Kehoe v British Columbia Insurance Co [1993] BCCA [materiality]


Facts

- Kehoe (R) was awarded $60k as indemnity for loss sustained due to burglary of his home

- He searched for a diff insurer when moving, after former insurer, the Guardian, would only renew insurance on unfavourable terms

- R placed insurance with British Columbia Insurance Co (A) and while filling out standard insurance form, R made no reference to previous insurer

- A’s employee stated that when asking about previous claims, if R answered “not here” or “not at this address”, he would’ve asked further questions

- TJ held that A failed to demonstrate there was a reasonable basis for the course of action which A would have adopted if it had been aware of the claims history


Issues

- Whether the TJ erred in requiring A to demonstrate it had a “reasonable basis” for characterizing P’s misrepresentation as material

- Whether the TJ erred in concluding that R’s statement was a misrepresentation



Rules

- Test for determining if a fact is material is an objective one in the sense that the fact must be such that a prudent insurer would take it into account in either deciding whether to decline the risk or in setting a higher premium

- In determining whether a fact as material to the risk of the coverage being extended, one must ask if the insurer was acting as a “reasonable or prudent insurer”

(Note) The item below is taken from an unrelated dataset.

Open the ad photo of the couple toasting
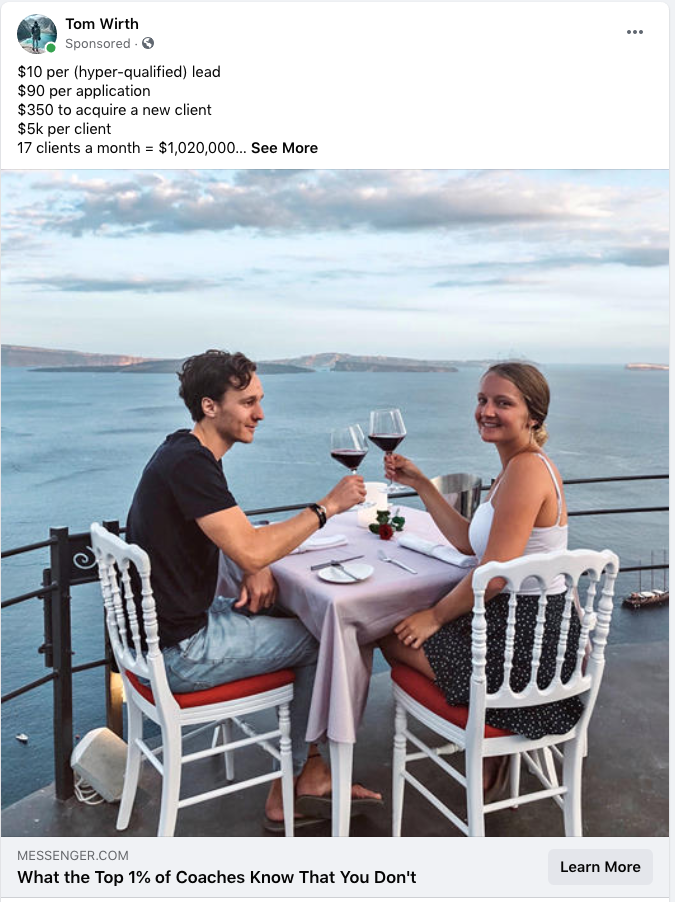 [x=335, y=503]
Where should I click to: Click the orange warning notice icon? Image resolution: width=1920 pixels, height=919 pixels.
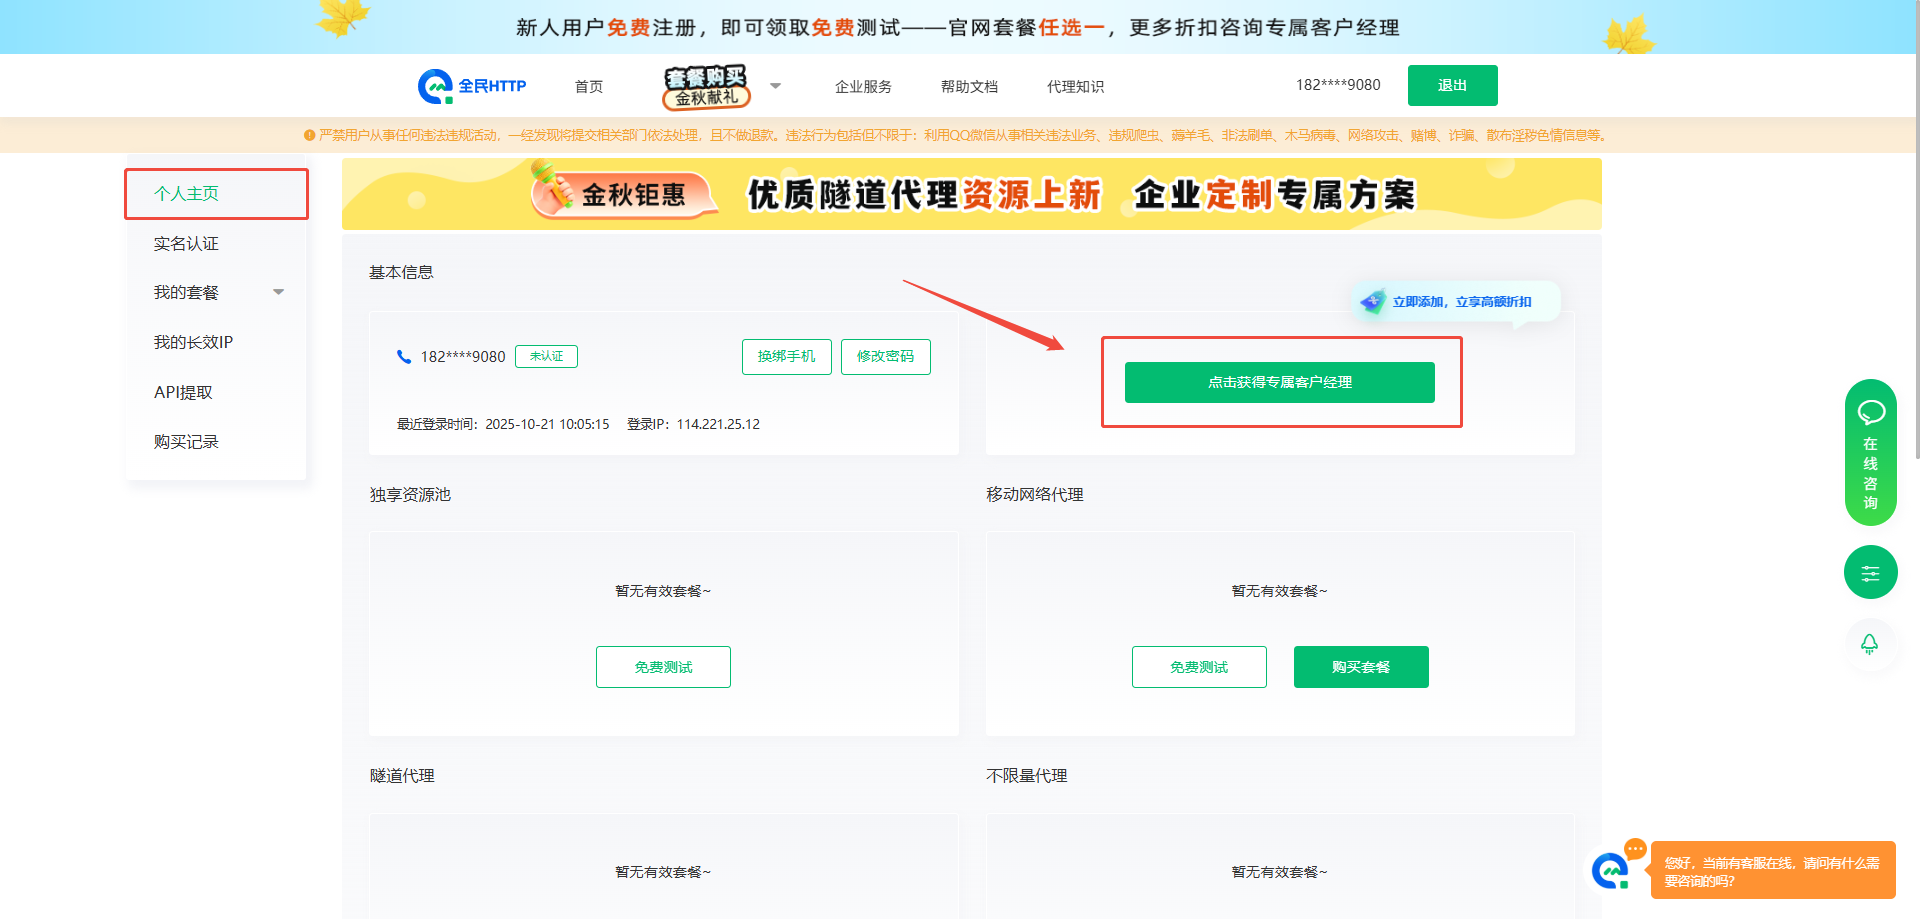tap(309, 136)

- Burden of proof is on insurer to show materiality


Analysis

- A demonstrated that its own practice, w.r.t. what was considered information material to the risk, was a similar standard as what the industry generally adopted, therefore hard to characterize A as anything other than a reasonable insurer

Conclusion

- Appeal allowed, R’s statement was a misrepresentation, coverage denied



Silva v Sizoo [1997] ON Gen Div


Facts

- Silva (P) sued to enforce disability insurance issued to her by Canada Life Assurance Company through the agency of Sizoo (both Ds)

- D decided that P had made material misrepresentations in application and declared their policy void



Rules

- To avoid a policy on the ground of misrepresentation of one or more material facts in the application/other written material, insurer must show

  • That the applicant himself filled out the form inaccurately or incompletely and signed it, in which case the applicant is bound by the answers

  • That the agent of the insurer filled out the form, recorded correct/false/incomplete answers that were verified by the applicant’s signature, in which applicant is bound by answers

  • Agent incorrectly recorded true and complete answers given by applicant, who then verified the form by signature, in which applicant is bound by answers

  • But applicant may be able to show special circumstances sufficient to relieve the applicant of the consequences of his negligence or to disentitle the insurer from relying on the applicant’s signature

  • Innocent non-disclosure and false disclosure is a form of misrepresentation that allows insurer to void the policy, as long as the misrepresentation of fact is known to the insured

- Insured doesn’t have to disclose obvious practices w.r.t. industry or place that any competent underwriter in the field would know

- There is a duty on the insurer not to close his eyes to the obvious, tantamount to notice; and not to refrain from asking because he prefers not to know the answer

- There is no general duty owed by an underwriter to an applicant for coverage to conduct a reasonable investigation or otherwise to act as a reasonably competent underwriter

- An applicant who knows he may not fully understand the application questions due to language, has a fiduciary duty to ensure that answers recorded in application were accurate and full, or take consequences of going forward with inaccurate answers (para 14)



Analysis

- P left out essential info regarding her health and finances when answering questions posed by D for insurance application

Misrepresentations were abound, no reasonable insurer would’ve insured her knowing the real facts



Conclusion

  • - P not entitled to enforce the policy

  • What do you do if misrepresentation was result of language difference?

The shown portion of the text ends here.